The Rangers have provided a visible military presence in isolated, coastal and northern communities for over 65 years and continue to serve as the military's "eyes, ears and voice" of the North. 1 CRPG's motto "Vigilans," which translated means "The Watchers," reflects how the Rangers continue to guard their local areas and provide support to the Canadian Armed Forces during domestic operations across the North.

History 
No. 1 Canadian Ranger Patrol Group (1 CRPG) traces its origin to the Pacific Coast Militia Rangers (PCMR), formed as coast watchers in 1942 and stood down at the end of the Second World War.

Soon after the war ended, senior defence officials decided that the Ranger concept was still valid and decided to expand it to include all stretches of Canada's coastline:  the Pacific, the Arctic, and the Atlantic. Accordingly, the Canadian Rangers were officially formed as a Corps of the Reserve Militia by an Order-in-Council in 1947. Army Headquarters authorized the first two Ranger companies on September 4, 1947. The first Canadian Ranger (CR) patrol was stood up in Dawson on September 22, 1947. The second CR patrol was stood up in Whitehorse soon thereafter.

The role of the CRs, as stated in 1947, was to provide a military presence in those sparsely settled northern, coastal and isolated areas of Canada which cannot conveniently or economically be covered by other elements of the Canadian Armed Forces (CAF).  This role is still valid today.

Members were generally outdoor workers who would perform military surveillance while going about their daily jobs. In the late 1940s and early 1950s rifles were issued to reliable individuals in communities in the high arctic along with instructions to report any unusual activity in their areas.  By the late 1950s Ranger Platoons and Companies had been established throughout the North.
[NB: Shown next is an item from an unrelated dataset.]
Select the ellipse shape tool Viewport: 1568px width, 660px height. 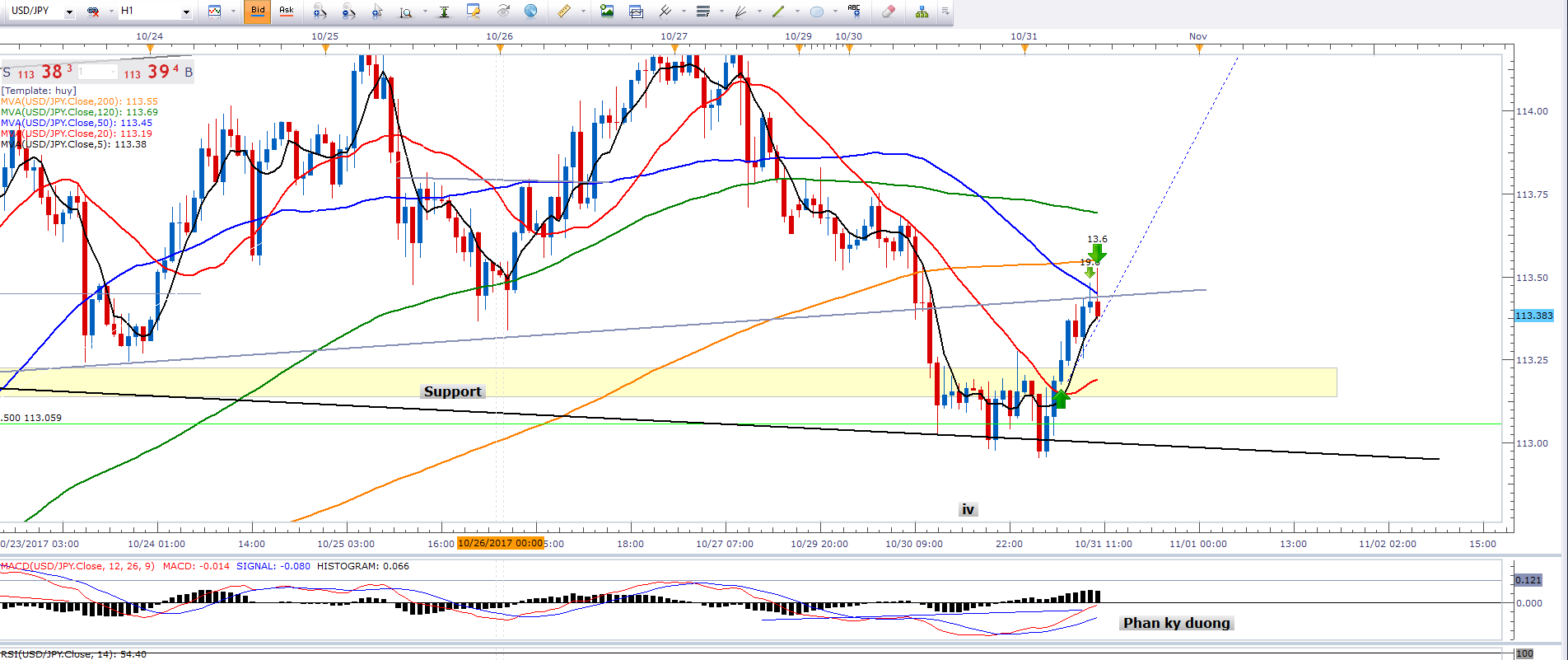817,12
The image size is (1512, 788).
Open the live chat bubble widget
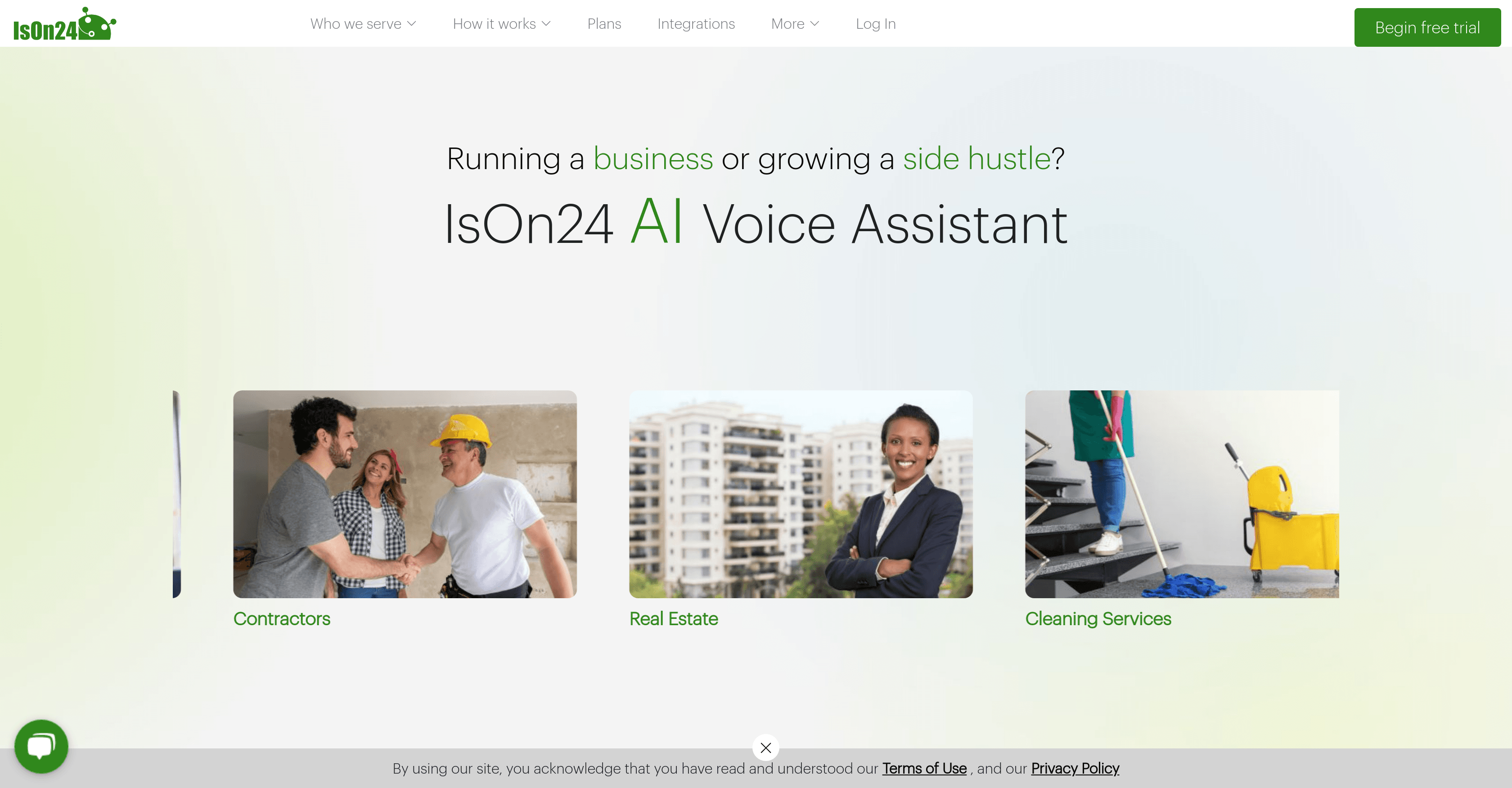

Over the years, there have been several organizational accommodations to decentralize command and control of the Rangers. This culminated in November 1997 with the signing of a Ministerial Organizational Order to create five distinct and individual units Canadian Ranger Patrol Groups. The 1 Canadian Ranger Patrol Group (1 CRPG), established on 2 April 1998, consist of Rangers from Nunavut, the Northwest Territory (NWT), Yukon Territory and Atlin, British Columbia, with the CRPG headquarters in Yellowknife, NT.

1 CRPG Headquarters 
1 CRPG is a unique Army unit due to its large area of responsibility (AOR), diversity, culture, size (largest military unit in Canada), mandate, and command relationships.  It is under direct command (OPCOM) of 3rd Canadian Division but is under Operational Control (OPCON) to Joint Task Force (North) for Force Employment, while also receiving policy direction from the Canadian Ranger National Authority (CRNA), and the National Cadet and Junior Canadian Ranger Support Group. Its primary mission is to prepared to respond to emergencies, conduct sovereignty and nation building activities, support other CAF assets and other  government departments (OGDs), while delivering a successful Junior Canadian Ranger (JCR) program throughout the North.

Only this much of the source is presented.